* _Exercise brief_:
Below this sentence is a listing; return exactly its lines from the one with "Task: Click the search magnifier icon" to the one with "This screenshot has width=724, height=1568.", both kept, and nothing more.

* _Data listing_:
┄┄┄┄┄┄┄┄┄┄

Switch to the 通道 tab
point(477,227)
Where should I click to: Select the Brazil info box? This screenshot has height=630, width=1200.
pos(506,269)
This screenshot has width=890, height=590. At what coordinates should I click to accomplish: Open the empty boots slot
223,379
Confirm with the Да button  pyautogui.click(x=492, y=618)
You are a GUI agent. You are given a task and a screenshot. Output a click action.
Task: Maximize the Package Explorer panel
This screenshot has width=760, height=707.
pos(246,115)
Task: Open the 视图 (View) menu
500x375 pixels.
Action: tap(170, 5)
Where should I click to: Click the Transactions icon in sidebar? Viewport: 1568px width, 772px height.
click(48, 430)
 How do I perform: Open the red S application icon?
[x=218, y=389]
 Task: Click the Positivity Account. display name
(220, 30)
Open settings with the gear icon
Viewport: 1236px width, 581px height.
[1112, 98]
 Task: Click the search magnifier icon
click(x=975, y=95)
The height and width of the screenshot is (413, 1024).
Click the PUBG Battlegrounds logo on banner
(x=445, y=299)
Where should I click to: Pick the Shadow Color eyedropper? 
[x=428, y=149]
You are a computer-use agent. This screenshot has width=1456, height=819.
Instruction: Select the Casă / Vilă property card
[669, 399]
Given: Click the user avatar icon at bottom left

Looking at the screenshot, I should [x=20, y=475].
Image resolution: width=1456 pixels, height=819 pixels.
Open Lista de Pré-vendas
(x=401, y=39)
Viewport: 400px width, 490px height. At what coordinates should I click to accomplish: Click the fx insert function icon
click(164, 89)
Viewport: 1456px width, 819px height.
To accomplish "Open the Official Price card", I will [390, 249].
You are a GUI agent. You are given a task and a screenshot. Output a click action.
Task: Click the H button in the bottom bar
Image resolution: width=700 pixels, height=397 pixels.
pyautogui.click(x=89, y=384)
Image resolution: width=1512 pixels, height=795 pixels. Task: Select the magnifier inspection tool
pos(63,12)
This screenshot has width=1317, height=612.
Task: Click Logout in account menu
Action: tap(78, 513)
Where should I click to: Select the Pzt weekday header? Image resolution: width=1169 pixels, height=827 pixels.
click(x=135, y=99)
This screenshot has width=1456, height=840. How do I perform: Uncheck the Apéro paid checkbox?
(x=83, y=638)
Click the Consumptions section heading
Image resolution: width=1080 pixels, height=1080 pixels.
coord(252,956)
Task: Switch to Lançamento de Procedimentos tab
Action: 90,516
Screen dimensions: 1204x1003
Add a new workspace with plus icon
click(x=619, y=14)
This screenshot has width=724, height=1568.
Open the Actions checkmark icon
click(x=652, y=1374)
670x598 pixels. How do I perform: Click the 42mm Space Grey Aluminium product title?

┄┄┄┄┄┄┄┄┄┄

* _Solution to the exercise_:
 Task: Click the search magnifier icon
click(x=975, y=95)
The height and width of the screenshot is (413, 1024).
Click the PUBG Battlegrounds logo on banner
(x=445, y=299)
Where should I click to: Pick the Shadow Color eyedropper? 
[x=428, y=149]
You are a computer-use agent. This screenshot has width=1456, height=819.
Instruction: Select the Casă / Vilă property card
[669, 399]
Given: Click the user avatar icon at bottom left

Looking at the screenshot, I should [x=20, y=475].
Image resolution: width=1456 pixels, height=819 pixels.
Open Lista de Pré-vendas
(x=401, y=39)
Viewport: 400px width, 490px height. At what coordinates should I click to accomplish: Click the fx insert function icon
click(164, 89)
Viewport: 1456px width, 819px height.
To accomplish "Open the Official Price card", I will [390, 249].
You are a GUI agent. You are given a task and a screenshot. Output a click action.
Task: Click the H button in the bottom bar
Image resolution: width=700 pixels, height=397 pixels.
pyautogui.click(x=89, y=384)
Image resolution: width=1512 pixels, height=795 pixels. Task: Select the magnifier inspection tool
pos(63,12)
This screenshot has width=1317, height=612.
Task: Click Logout in account menu
Action: tap(78, 513)
Where should I click to: Select the Pzt weekday header? Image resolution: width=1169 pixels, height=827 pixels.
click(x=135, y=99)
This screenshot has width=1456, height=840. How do I perform: Uncheck the Apéro paid checkbox?
(x=83, y=638)
Click the Consumptions section heading
Image resolution: width=1080 pixels, height=1080 pixels.
coord(252,956)
Task: Switch to Lançamento de Procedimentos tab
Action: 90,516
Screen dimensions: 1204x1003
Add a new workspace with plus icon
click(x=619, y=14)
This screenshot has width=724, height=1568.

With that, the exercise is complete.